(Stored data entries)
______

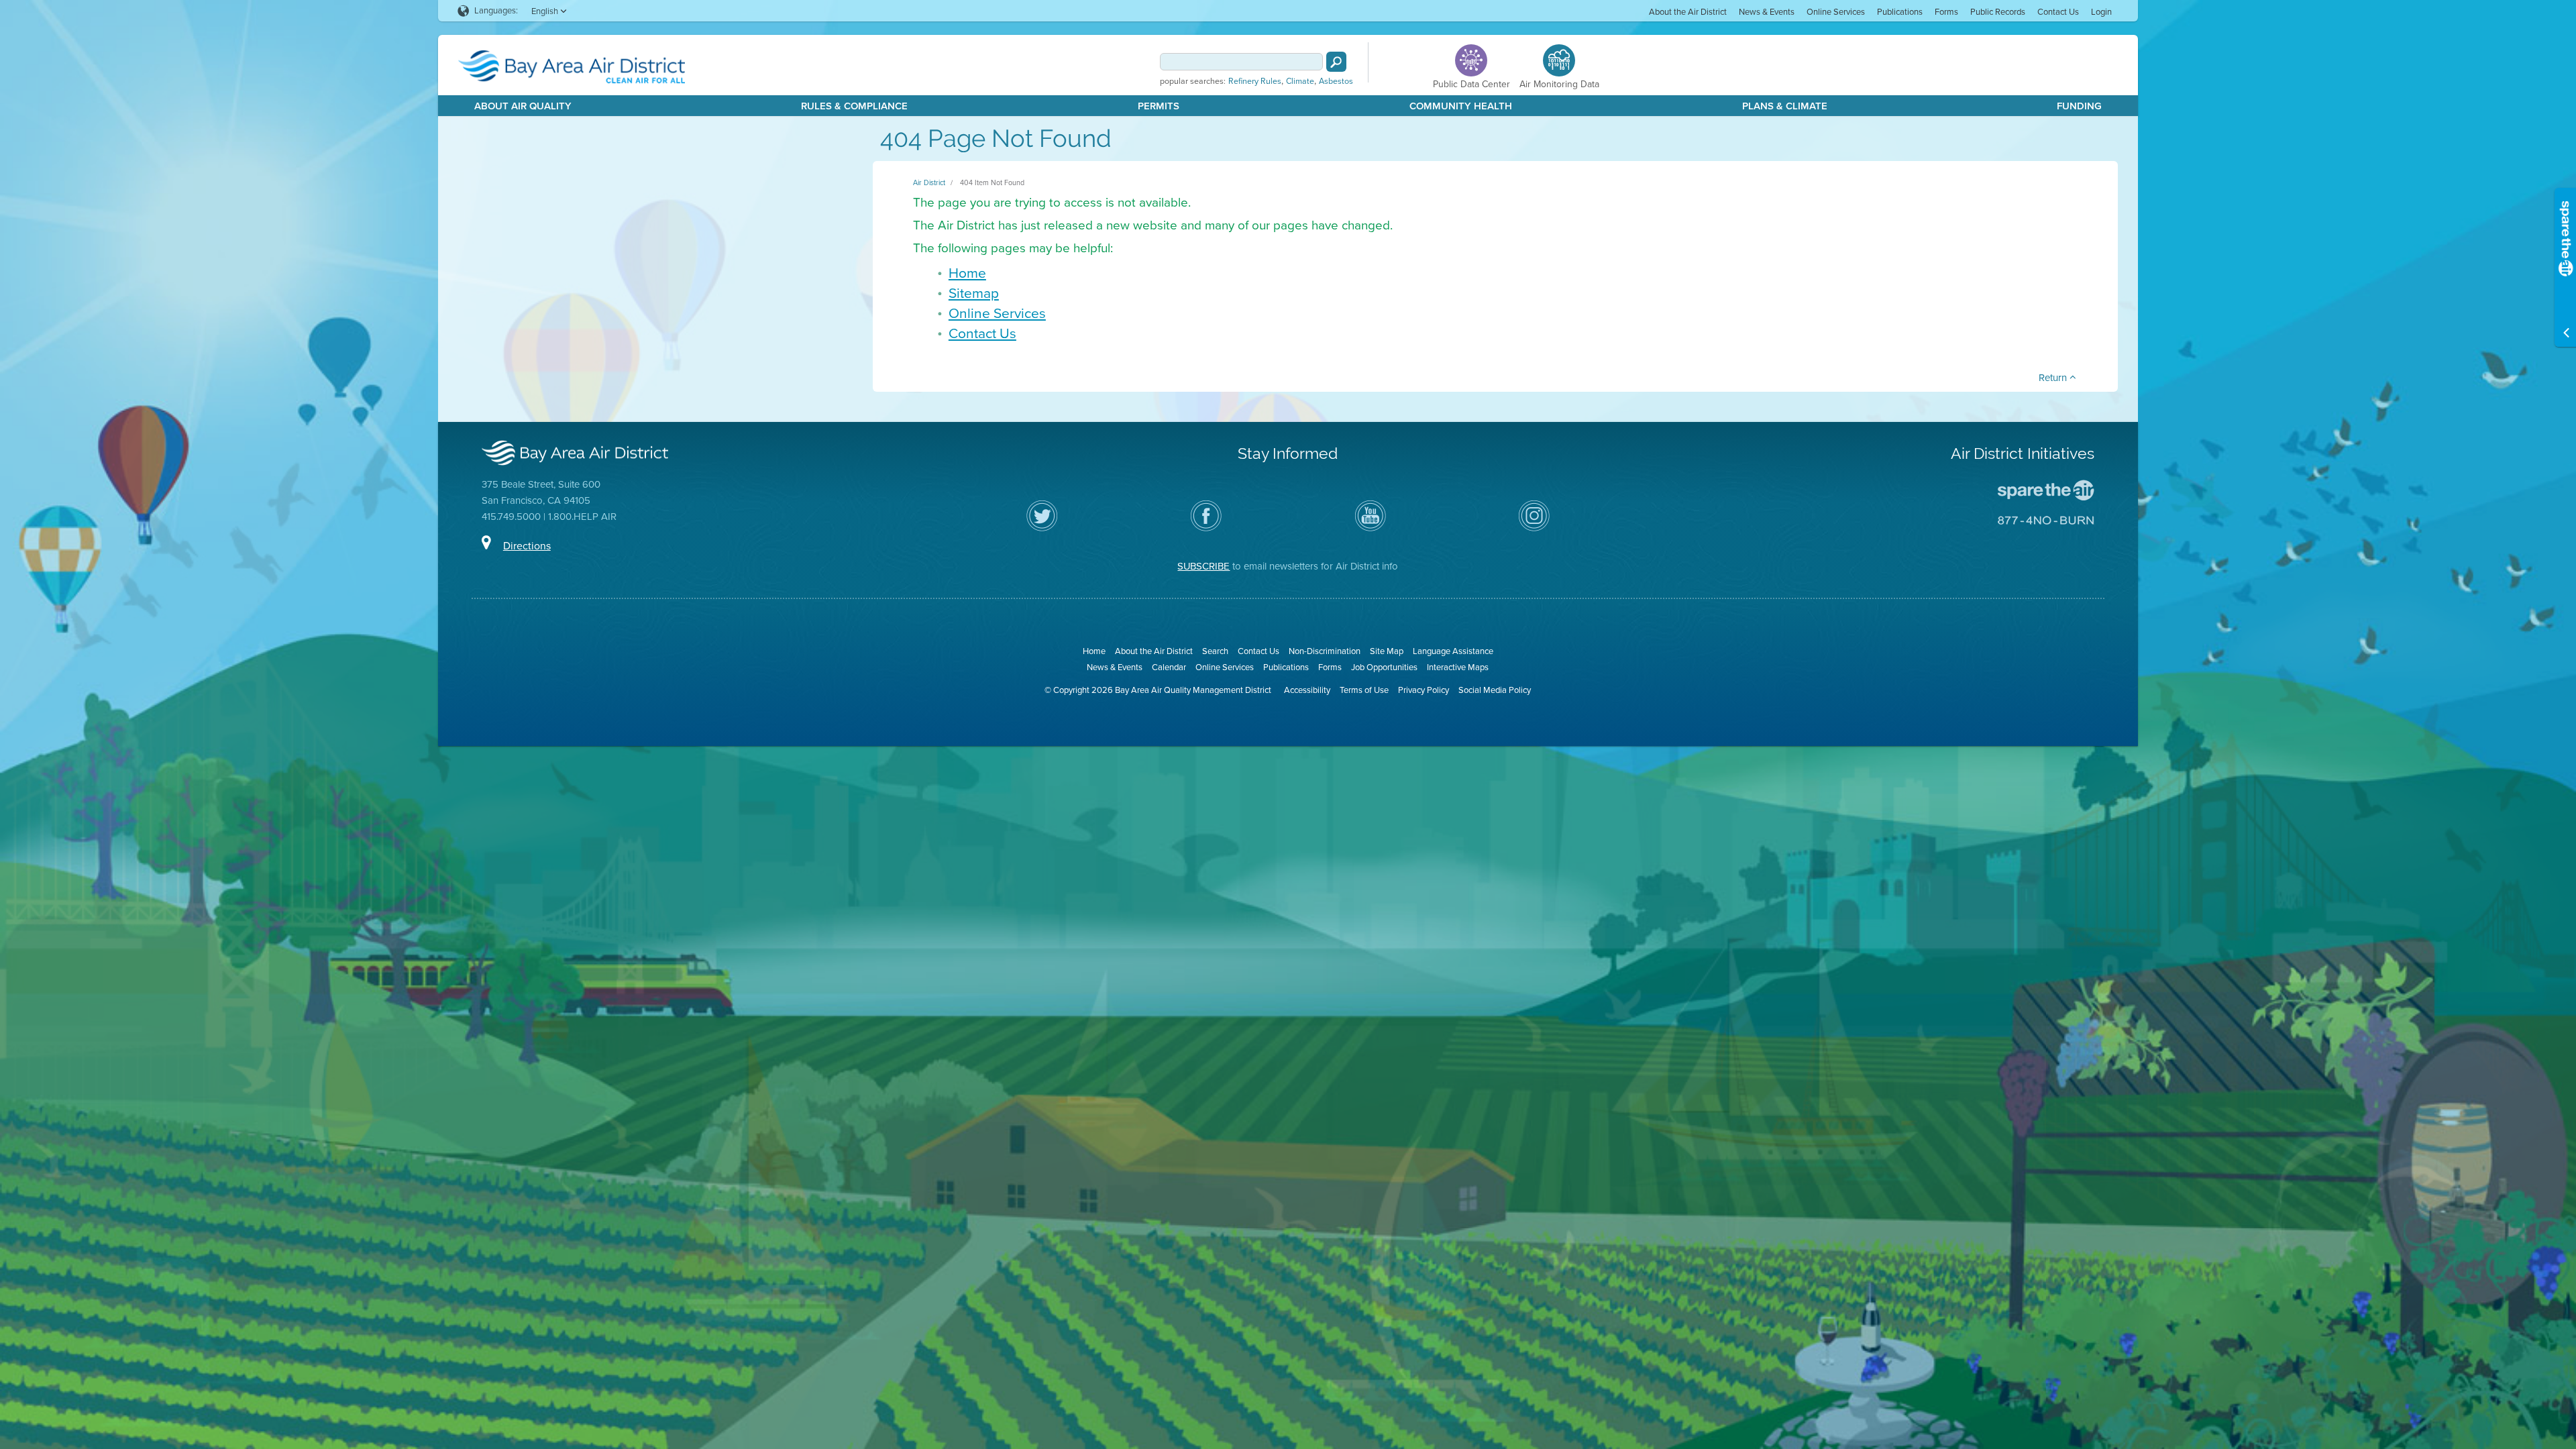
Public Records (1997, 11)
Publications (1900, 11)
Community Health (1460, 106)
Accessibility (1307, 690)
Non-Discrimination (1324, 651)
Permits (1158, 106)
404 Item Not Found (992, 182)
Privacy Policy (1423, 690)
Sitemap (974, 292)
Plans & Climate (1784, 106)
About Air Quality (523, 106)
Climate (1300, 81)
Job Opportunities (1384, 667)
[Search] (1336, 62)
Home (967, 272)
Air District (929, 182)
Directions (527, 545)
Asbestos (1336, 81)
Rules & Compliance (854, 106)
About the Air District (1688, 11)
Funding (2079, 106)
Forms (1946, 11)
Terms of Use (1364, 690)
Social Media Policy (1494, 690)
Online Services (1836, 11)
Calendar (1169, 667)
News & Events (1766, 11)
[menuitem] (1688, 11)
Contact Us (2058, 11)
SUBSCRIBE (1203, 566)
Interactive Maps (1458, 667)
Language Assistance (1453, 651)
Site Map (1386, 651)
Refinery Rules (1254, 81)
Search (1215, 651)
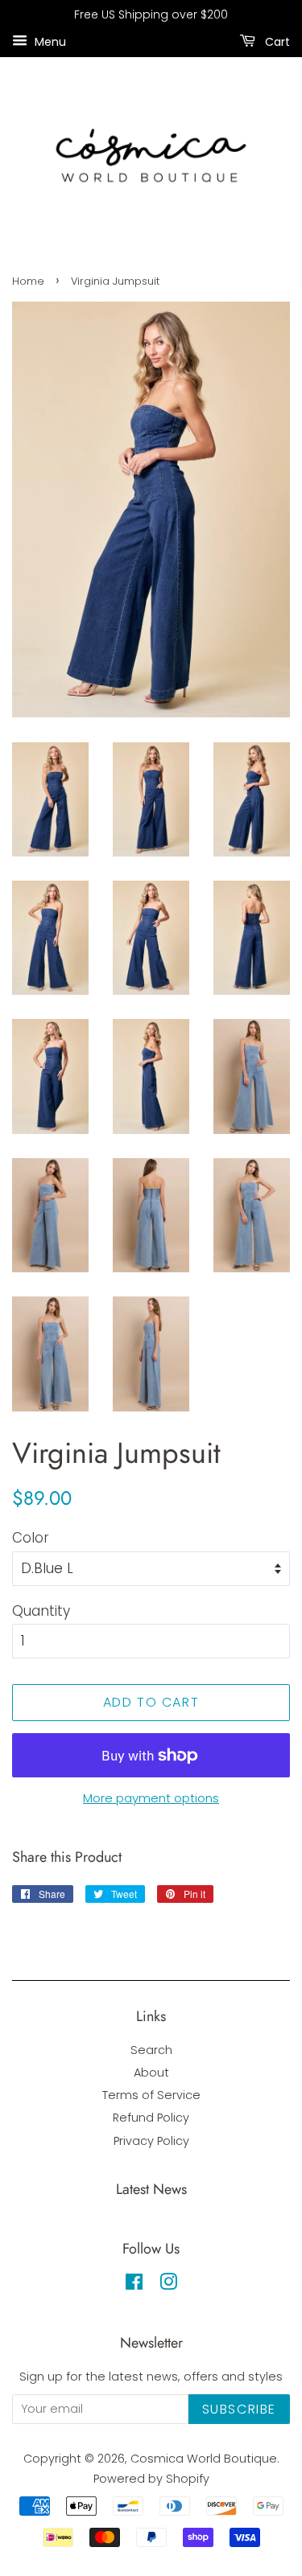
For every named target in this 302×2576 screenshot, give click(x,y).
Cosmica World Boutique (203, 2459)
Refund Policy (151, 2118)
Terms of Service (151, 2095)
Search (151, 2050)
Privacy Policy (151, 2141)
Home (28, 281)
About (151, 2072)
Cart (276, 41)
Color (30, 1537)
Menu (48, 41)
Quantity (41, 1611)
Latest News (151, 2189)
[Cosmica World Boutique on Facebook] (134, 2285)
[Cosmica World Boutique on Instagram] (168, 2285)
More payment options (151, 1797)
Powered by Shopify (151, 2479)
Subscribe (239, 2409)
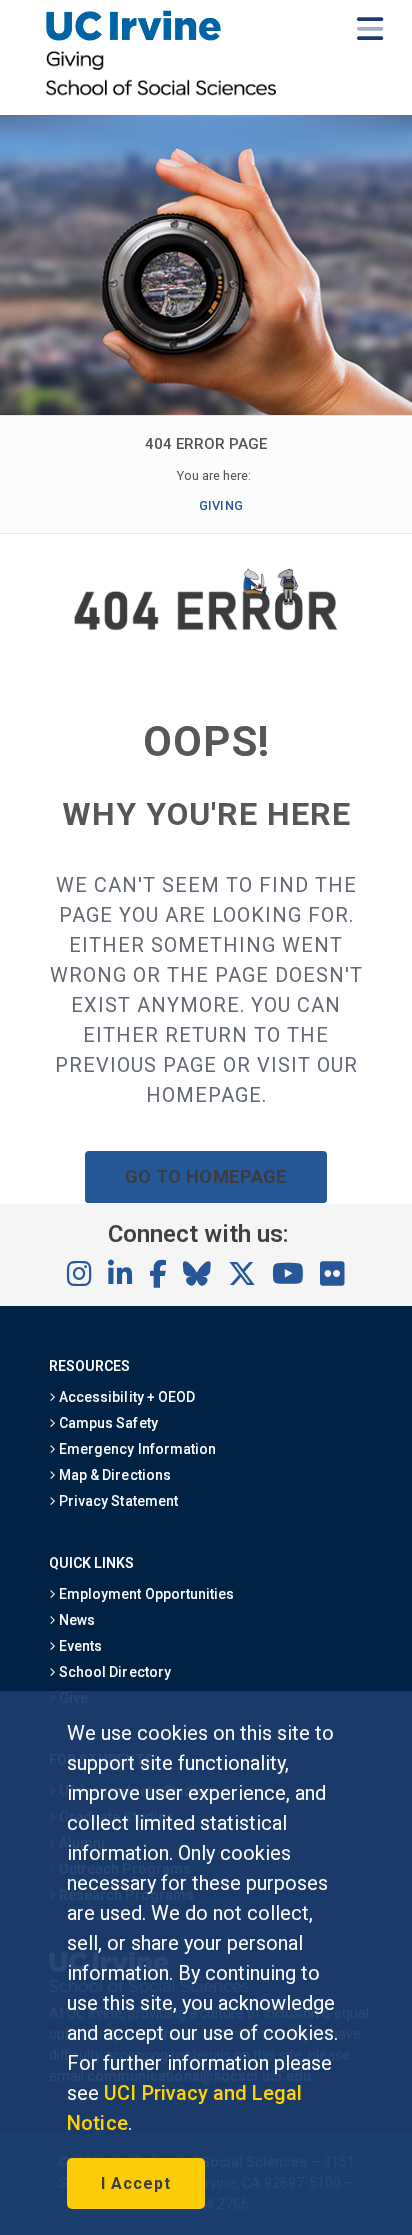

______

(INSTRUCTIONS FOR THE TASK)
For this exercise, the lines from the one containing "Latest News (151, 2189)" through the last line of the entries above are to be output exactly, both included, and pictures are skipped.

(YOUR RESPONSE)
Latest News (151, 2189)
[Cosmica World Boutique on Facebook] (134, 2285)
[Cosmica World Boutique on Instagram] (168, 2285)
More payment options (151, 1797)
Powered by Shopify (151, 2479)
Subscribe (239, 2409)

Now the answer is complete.